**** Passage given

ACCT 201 Questions

ACCT 201

CHAPTER 2 QUESTIONS

E2-1

Analyze statements about accounting and the recording process.

Johan Aslata has prepared the following list of statements about accounts.

1.

An account is an accounting record of either a specific asset or a specific liability.

2.

An account shows only increases, not decreases, in the item it relates to.

3.

Some items, such as Cash and Accounts Receivable, are combined into one account.

4.

An account has a left, or credit side, and a right, or debit side.

5.

A simple form of an account consisting of just the account title, the left side, and the right side, is called a T account.

Instructions

Identify each statement as true or false. If false, indicate how to correct the statement.

E2-2

Selected transactions for M. Anderson, an interior decorator, in her first month of business, are as follows.

Jan. 2

Invested $10,000 cash in business.

3

Purchased used car for $4,000 cash for use in business.

9

Purchased supplies on account for $500.

11

Billed customers $2,100 for services performed.

16

Paid $350 cash for advertising.

20

Received $700 cash from customers billed on January 11.

23

Paid creditor $300 cash on balance owed.

28

Withdrew $1,000 cash for personal use by owner.

Instructions

For each transaction, indicate the following.

a.

The basic type of account debited and credited (asset, liability, owner's equity).

b.

The specific account debited and credited (cash, rent expense, service revenue, etc.).

c.

Whether the specific account is increased or decreased.

d.

The normal balance of the specific account.

Use the following format, in which the January 2 transaction is given as an example.

Account Debited

Account Credited

(a)

(b)

(c)

(d)

(a)

(b)

(c)

(d)

Date

Basic Type

Specific Account

Effect

Normal Balance

Basic Type

Specific Account

Effect

Normal Balance

Jan. 2

Asset

Cash

Increase

Debit

Owner's Equity

Owner's Capital

Increase

Credit

E2-7

Analyze transactions and journalize.

Beekman Enterprises had the following selected transactions.

1.

Jo Beekman invested $4,000 cash in the business.

2.

Paid office rent of $950.

3.

Performed consulting services and billed a client $5,200.

4.

Jo Beekman withdrew $750 cash for personal use.

Instructions

(a)

Indicate the effect each transaction has on the accounting equation (), using plus and minus signs.

(b)

Journalize each transaction. (Omit explanations.)

E2-12

Prepare journal entries and post using standard account form.

Selected transactions for Roberta Garza Company during its first month in business are presented below.

Sept. 1

Invested $10,000 cash in the business.

5

Purchased equipment for $12,000 paying $4,000 in cash and the balance on account.

25

Paid $3,000 cash on balance owed for equipment.

30

Withdrew $700 cash for personal use.

Garza's chart of accounts shows: No. 101 Cash, No. 157 Equipment, No. 201 Accounts Payable, No. 301 Owner's Capital, and No. 306 Owner's Drawings.

Instructions

(a)

Journalize the transactions on page J1 of the journal. (Omit explanations.)

(b)

Post the transactions using the standard account form.

P2-1A

Journalize a series of transactions.

********

_What to work on_
#1 Answer these from the accounting exercise set:
(a) How much did M. Anderson pay for the used car?
(b) What account number does the Garza chart of accounts list for Equipment?
(c) How much office rent did Beekman Enterprises pay?
#2 Write the next part of the accounting exercise set, picking up after its last line under P2-1A.

**** Supplied material

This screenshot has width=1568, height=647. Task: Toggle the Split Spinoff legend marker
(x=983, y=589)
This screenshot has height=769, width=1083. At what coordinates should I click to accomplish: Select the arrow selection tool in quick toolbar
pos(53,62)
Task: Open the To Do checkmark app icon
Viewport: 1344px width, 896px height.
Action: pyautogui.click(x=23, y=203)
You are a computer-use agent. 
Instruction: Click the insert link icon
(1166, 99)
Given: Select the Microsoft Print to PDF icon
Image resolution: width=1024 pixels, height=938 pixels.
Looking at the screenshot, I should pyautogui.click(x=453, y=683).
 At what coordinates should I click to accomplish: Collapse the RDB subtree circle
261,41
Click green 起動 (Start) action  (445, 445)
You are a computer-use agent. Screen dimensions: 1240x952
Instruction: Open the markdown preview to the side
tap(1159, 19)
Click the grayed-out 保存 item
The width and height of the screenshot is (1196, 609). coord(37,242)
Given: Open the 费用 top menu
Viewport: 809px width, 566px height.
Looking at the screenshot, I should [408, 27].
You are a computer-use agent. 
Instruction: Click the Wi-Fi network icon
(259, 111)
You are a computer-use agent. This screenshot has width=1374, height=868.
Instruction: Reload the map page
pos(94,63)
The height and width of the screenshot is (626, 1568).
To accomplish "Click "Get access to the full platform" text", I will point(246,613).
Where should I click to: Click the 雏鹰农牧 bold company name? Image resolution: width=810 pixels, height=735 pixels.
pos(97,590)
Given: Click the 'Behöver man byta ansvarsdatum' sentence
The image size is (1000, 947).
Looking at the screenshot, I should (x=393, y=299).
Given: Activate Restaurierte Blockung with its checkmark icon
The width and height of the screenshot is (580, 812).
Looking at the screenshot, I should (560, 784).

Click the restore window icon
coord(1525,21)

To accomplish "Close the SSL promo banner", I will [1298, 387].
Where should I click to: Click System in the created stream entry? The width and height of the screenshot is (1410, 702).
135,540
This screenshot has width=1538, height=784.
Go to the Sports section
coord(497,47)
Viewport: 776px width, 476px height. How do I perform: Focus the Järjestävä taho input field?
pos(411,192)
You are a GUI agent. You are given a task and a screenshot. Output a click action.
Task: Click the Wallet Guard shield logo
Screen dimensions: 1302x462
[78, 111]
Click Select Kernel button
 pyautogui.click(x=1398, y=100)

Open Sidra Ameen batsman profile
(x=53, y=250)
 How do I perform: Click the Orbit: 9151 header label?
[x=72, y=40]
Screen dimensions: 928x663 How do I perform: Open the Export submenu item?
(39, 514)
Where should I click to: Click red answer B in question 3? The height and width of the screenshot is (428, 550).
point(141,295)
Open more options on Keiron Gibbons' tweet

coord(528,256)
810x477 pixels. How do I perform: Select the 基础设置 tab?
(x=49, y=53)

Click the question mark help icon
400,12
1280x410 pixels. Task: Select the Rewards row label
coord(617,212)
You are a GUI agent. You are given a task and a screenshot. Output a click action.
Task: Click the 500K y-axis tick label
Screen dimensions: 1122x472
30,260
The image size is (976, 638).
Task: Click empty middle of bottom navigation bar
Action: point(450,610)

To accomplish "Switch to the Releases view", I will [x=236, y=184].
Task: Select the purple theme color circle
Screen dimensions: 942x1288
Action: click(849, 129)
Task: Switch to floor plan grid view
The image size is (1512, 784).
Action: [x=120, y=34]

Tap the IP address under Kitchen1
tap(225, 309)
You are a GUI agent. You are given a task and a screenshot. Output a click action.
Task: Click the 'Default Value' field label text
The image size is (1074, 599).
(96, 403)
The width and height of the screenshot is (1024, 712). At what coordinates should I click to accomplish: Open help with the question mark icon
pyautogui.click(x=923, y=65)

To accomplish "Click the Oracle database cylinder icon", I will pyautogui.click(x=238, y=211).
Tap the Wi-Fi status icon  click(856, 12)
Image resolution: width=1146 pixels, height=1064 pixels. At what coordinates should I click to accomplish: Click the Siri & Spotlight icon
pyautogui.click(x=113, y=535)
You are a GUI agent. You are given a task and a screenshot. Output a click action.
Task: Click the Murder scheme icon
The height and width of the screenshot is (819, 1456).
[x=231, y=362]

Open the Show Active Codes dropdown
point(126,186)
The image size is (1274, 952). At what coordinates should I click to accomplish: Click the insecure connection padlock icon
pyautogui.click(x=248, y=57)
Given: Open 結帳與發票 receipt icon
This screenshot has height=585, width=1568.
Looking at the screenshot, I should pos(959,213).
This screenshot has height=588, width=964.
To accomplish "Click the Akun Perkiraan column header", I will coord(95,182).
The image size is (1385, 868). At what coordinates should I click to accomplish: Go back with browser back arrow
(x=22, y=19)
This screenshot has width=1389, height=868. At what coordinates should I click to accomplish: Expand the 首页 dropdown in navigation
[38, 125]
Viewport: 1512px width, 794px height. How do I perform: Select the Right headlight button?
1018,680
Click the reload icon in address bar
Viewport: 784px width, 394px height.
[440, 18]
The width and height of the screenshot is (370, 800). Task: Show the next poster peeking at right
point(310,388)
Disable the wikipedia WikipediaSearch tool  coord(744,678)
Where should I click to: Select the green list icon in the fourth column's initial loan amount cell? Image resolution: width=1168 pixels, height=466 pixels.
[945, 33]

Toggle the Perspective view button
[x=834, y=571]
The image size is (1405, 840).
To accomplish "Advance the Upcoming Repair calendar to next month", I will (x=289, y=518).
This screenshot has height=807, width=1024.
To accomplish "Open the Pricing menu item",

********

_Answers below_
#1
(a) $4,000 cash
(b) No. 157
(c) $950

#2
Frontier Park was started on April 1 by H. Hillenmeyer. The following selected events and transactions occurred during April.

Apr. 1

Hillenmeyer invested $35,000 cash in the business.

4

Purchased land costing $27,000 for cash.

8

Incurred advertising expense of $1,800 on account.

11

Paid salaries to employees $1,500.

12

Hired park manager at a salary of $4,000 per month, effective May 1.

13

Paid $1,650 cash for a one-year insurance policy.

17

Withdrew $1,000 cash for personal use.

20

Received $6,800 in cash for admission fees.

25

Sold 100 coupon books for $25 each. Each book contains 10 coupons that entitle the holder to one admission to the park.

30

Received $8,900 in cash admission fees.

30

Paid $900 on balance owed for advertising incurred on April 8.

Hillenmeyer uses the following accounts: Cash, Prepaid Insurance, Land, Accounts Payable, Unearned Service Revenue, Owner's Capital, Owner's Drawings, Service Revenue, Advertising Expense, and Salaries and Wages Expense.

Instructions

Journalize the April transactions.

P2-2A

Journalize transactions, post, and prepare a trial balance.

Desiree Clark is a licensed CPA. During the first month of operations of her business, the following events and transactions occurred.

May 1

Clark invested $20,000 cash in her business.

2

Hired a secretary-receptionist at a salary of $2,000 per month.

3

Purchased $2,500 of supplies on account from Read Supply Company.

7

Paid office rent of $900 cash for the month.

11

Completed a tax assignment and billed client $3,200 for services provided.

12

Received $3,500 advance on a management consulting engagement.

17

Received cash of $1,200 for services completed for C. Desmond Co.

31

Paid secretary-receptionist $2,000 salary for the month.

31

Paid 60% of balance due Read Supply Company.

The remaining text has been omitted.